[Records for locating displayed items]
###
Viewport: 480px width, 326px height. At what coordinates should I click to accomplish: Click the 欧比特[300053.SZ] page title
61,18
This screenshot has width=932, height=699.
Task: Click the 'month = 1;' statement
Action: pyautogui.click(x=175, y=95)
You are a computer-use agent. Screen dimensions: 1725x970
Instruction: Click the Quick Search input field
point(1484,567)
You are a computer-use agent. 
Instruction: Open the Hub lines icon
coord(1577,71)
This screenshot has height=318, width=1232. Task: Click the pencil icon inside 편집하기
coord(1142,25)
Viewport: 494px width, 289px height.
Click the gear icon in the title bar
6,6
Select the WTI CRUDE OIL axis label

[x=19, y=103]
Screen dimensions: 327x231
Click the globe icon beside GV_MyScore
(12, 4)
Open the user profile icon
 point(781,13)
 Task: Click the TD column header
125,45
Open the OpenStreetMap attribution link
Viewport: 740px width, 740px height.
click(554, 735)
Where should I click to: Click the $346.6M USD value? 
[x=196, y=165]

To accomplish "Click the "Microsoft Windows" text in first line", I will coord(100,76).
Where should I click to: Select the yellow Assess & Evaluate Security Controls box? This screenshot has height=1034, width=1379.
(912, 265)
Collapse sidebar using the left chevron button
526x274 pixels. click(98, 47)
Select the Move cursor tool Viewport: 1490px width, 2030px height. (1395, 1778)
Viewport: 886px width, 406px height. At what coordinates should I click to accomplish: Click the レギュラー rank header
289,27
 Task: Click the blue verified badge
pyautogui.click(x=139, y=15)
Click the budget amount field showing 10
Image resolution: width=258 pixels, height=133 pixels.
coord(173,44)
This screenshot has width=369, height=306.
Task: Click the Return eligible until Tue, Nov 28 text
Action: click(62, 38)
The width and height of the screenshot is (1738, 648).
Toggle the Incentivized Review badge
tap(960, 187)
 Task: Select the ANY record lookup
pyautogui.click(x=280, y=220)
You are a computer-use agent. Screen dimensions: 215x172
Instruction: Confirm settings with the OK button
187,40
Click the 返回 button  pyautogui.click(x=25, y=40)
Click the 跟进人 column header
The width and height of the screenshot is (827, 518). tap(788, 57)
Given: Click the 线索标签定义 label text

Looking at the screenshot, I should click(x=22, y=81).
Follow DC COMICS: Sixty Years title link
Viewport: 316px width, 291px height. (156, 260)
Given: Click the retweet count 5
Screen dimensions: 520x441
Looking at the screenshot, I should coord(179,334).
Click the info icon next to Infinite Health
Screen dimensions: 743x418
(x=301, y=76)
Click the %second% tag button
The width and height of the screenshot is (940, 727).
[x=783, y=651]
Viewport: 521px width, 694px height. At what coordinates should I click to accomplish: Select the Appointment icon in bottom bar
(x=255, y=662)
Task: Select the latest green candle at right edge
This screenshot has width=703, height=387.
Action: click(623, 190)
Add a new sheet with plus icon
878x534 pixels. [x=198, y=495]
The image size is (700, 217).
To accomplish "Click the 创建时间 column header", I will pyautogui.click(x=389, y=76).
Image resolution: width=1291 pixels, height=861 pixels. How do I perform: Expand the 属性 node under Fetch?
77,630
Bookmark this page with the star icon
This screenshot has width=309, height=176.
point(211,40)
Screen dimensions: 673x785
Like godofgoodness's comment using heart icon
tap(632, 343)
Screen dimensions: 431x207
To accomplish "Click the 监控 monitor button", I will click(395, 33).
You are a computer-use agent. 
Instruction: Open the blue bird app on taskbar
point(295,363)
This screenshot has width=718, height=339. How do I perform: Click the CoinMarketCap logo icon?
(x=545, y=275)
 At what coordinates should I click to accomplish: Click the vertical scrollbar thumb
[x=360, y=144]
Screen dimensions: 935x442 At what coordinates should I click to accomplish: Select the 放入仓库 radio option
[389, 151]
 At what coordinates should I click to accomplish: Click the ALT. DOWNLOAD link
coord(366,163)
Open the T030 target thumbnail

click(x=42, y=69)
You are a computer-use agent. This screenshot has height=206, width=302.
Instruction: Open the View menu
###
▸ Task statement
Recast the records as a numbered list, beginning at their first line and stopping after the line that contains "I will coord(100,76).". Leave out blank lines.

▸ Written answer
1. Viewport: 480px width, 326px height. At what coordinates should I click to accomplish: Click the 欧比特[300053.SZ] page title
2. 61,18
3. This screenshot has width=932, height=699.
4. Task: Click the 'month = 1;' statement
5. Action: pyautogui.click(x=175, y=95)
6. You are a computer-use agent. Screen dimensions: 1725x970
7. Instruction: Click the Quick Search input field
8. point(1484,567)
9. You are a computer-use agent. 
10. Instruction: Open the Hub lines icon
11. coord(1577,71)
12. This screenshot has height=318, width=1232. Task: Click the pencil icon inside 편집하기
13. coord(1142,25)
14. Viewport: 494px width, 289px height.
15. Click the gear icon in the title bar
16. 6,6
17. Select the WTI CRUDE OIL axis label
18. [x=19, y=103]
19. Screen dimensions: 327x231
20. Click the globe icon beside GV_MyScore
21. (12, 4)
22. Open the user profile icon
23.  point(781,13)
24.  Task: Click the TD column header
25. 125,45
26. Open the OpenStreetMap attribution link
27. Viewport: 740px width, 740px height.
28. click(554, 735)
29. Where should I click to: Click the $346.6M USD value? 
30. [x=196, y=165]
31. To accomplish "Click the "Microsoft Windows" text in first line", I will coord(100,76).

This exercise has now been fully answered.